Passage for review
* * *

Tag Archives: hunger

Where is God When We Need a Miracle?

I’ve been thinking a lot about the sovereignty of God lately. There’s always the classic question that if God is all-powerful and completely good, why does He allow pain and suffering in the world?

yom kippur katanMy traditional answer is that we live in a broken world. From a Christian point of view, the world is broken because of “original sin”. From that point on, not only was every single person born automatically with a “sin nature,” the natural tendency to do evil, but the world itself was flawed and out of synch with God’s original intent.

Further, people weren’t capable of fixing themselves, let alone Creation all by themselves. Only by coming to faith in Jesus could we as individuals be saved, and only by Christ’s second coming can the world be saved.

The Jewish point of view is a bit more nuanced, at least as I’m able to understand it. From that perspective, Adam and Havah (Eve) were created with a natural tendency to do good. They could still do evil if they chose (free will) but they naturally did good. When they chose to disobey God by eating of the Tree of Knowledge, their tendencies to do good and evil were balanced within them. In other words, it was just as likely for them to choose evil as to choose good (I’m sure I’m not getting this exactly right, and I expect helpful comments will be appearing by the by).

Jews also don’t believe they don’t need an intermediary to atone for them. In ancient days, when the Tabernacle, and then later the Temple stood, once a year on Yom Kippur, the High Priest entered the Holy of Holies to offer atonement for all Israel. There was also an offering for the atonement of the seventy nations (representing all humanity).

In modern Judaism, each individual provides for his own atonement by sincere teshuvah (repentance).

* * *

[Dataset entries]
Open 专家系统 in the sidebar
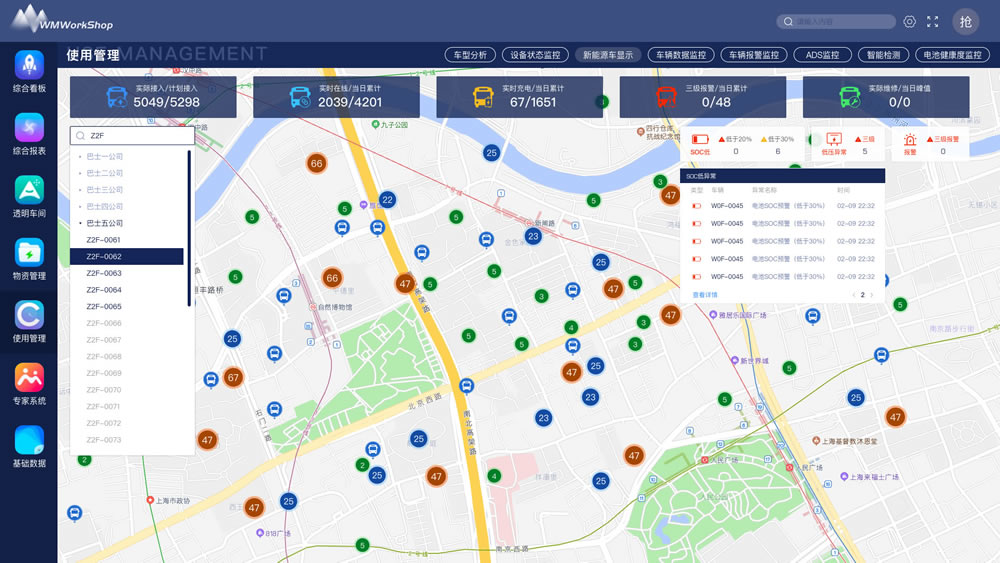The image size is (1000, 563). coord(29,378)
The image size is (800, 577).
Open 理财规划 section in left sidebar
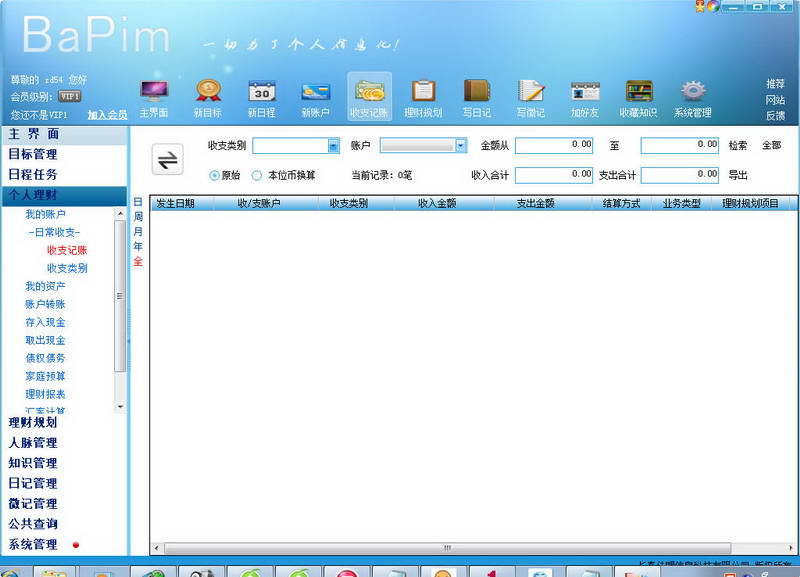[x=33, y=422]
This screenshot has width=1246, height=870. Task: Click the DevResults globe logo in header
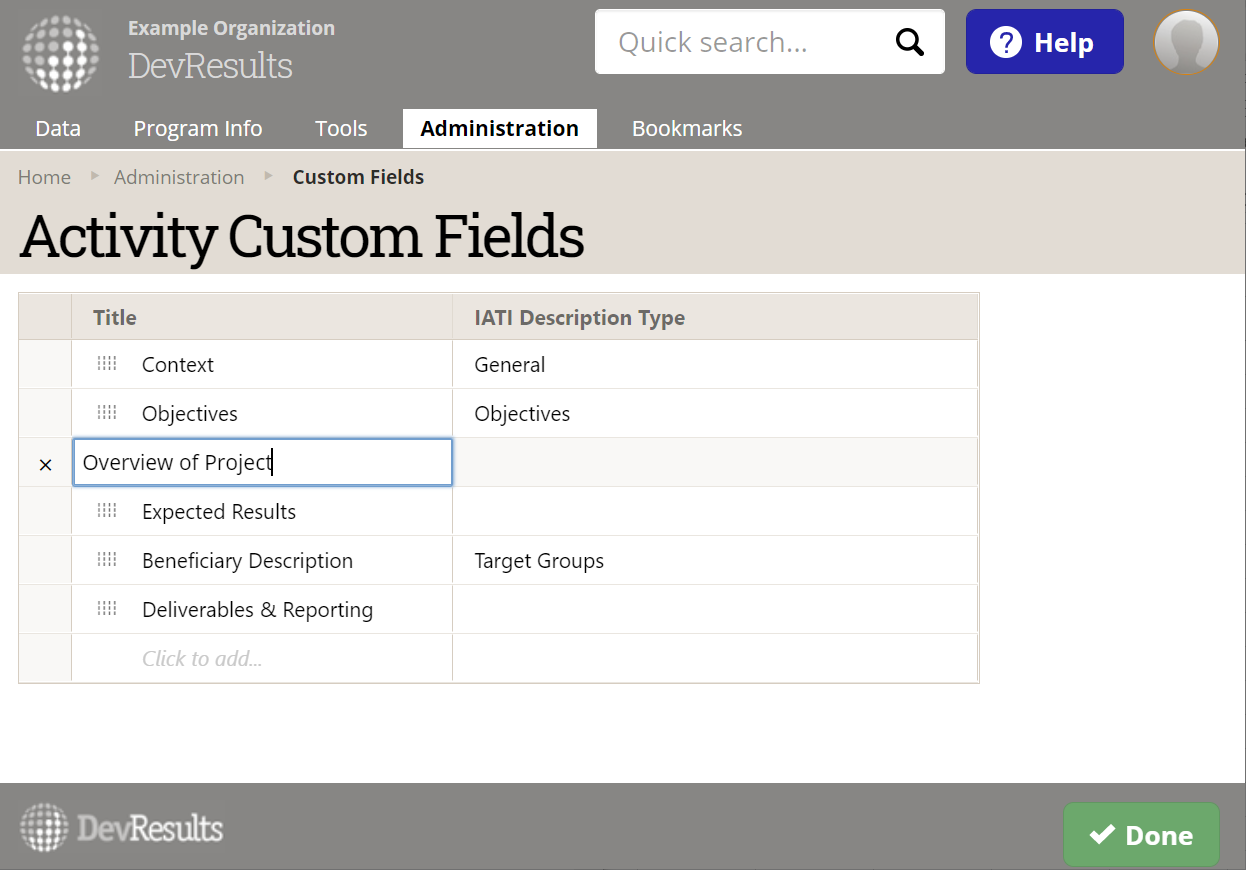coord(61,53)
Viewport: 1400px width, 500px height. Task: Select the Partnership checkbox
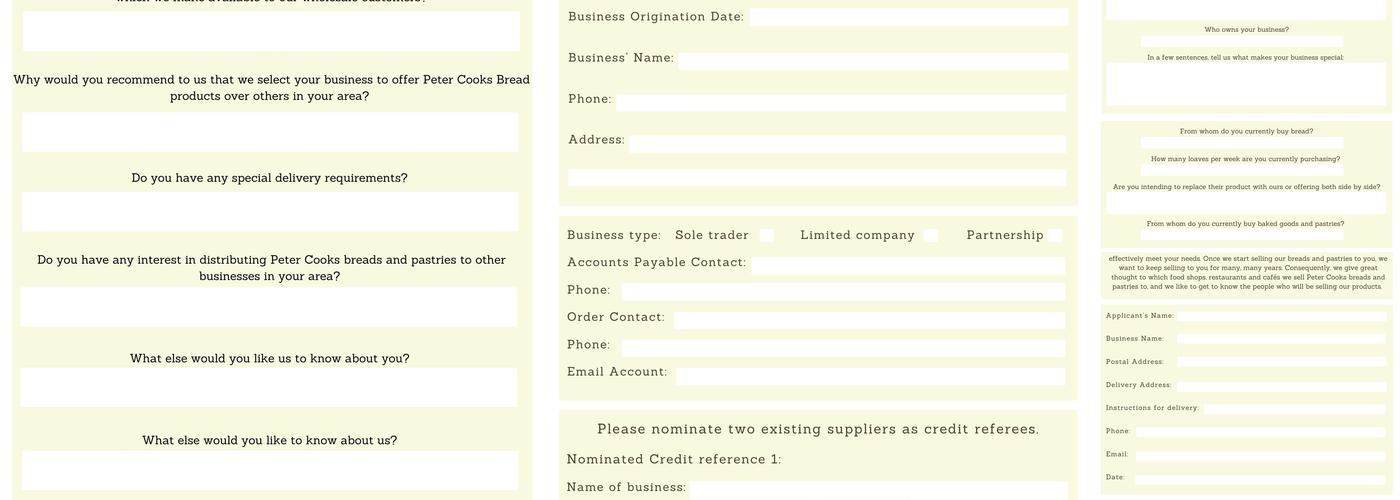[1056, 236]
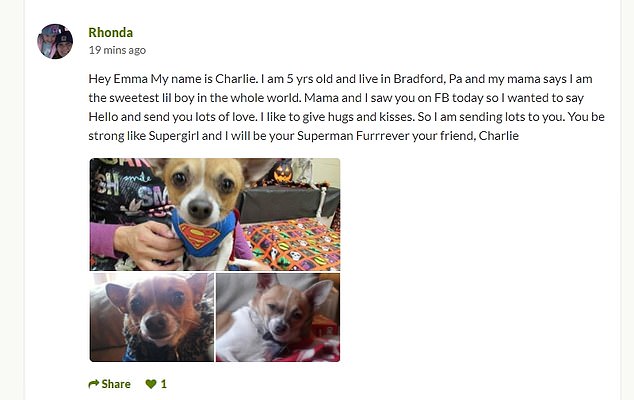Open large photo of dog in Superman outfit
634x400 pixels.
pos(215,214)
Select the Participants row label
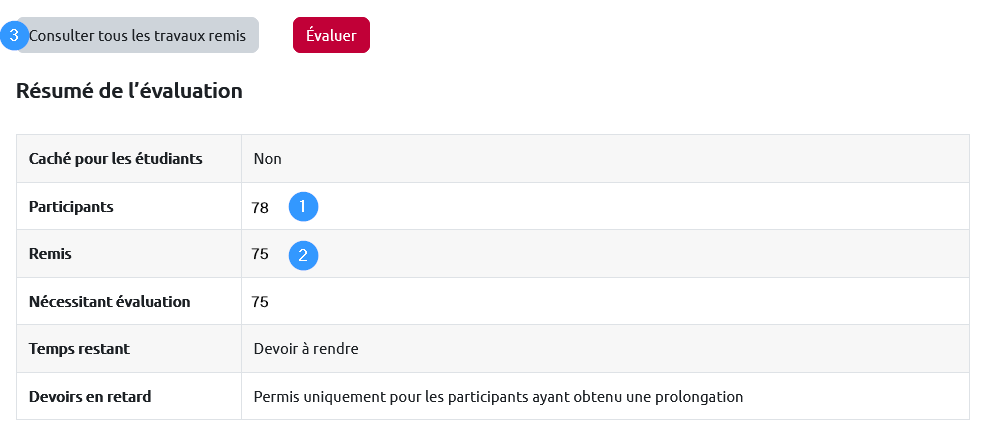This screenshot has height=440, width=985. 71,207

* * *

What to do
a – Echo the stretch of the post on God and suffering from "I’ve been thinking" through "in the world?", copying it word for word.
b – Decide whether each statement agrees with the post on God and suffering, answering yes or no and quoting the words from the post that settle it: (i) From a Christian point of view, the world is broken because of original sin. (ii) In modern Judaism, the High Priest provides atonement for each individual. (iii) An offering was made for the atonement of the seventy nations.

Answer set
a –
I’ve been thinking a lot about the sovereignty of God lately. There’s always the classic question that if God is all-powerful and completely good, why does He allow pain and suffering in the world?

b –
(i) Yes: "From a Christian point of view, the world is broken because of “original sin”."
(ii) No: "In modern Judaism, each individual provides for his own atonement by sincere teshuvah (repentance)."
(iii) Yes: "There was also an offering for the atonement of the seventy nations (representing all humanity)."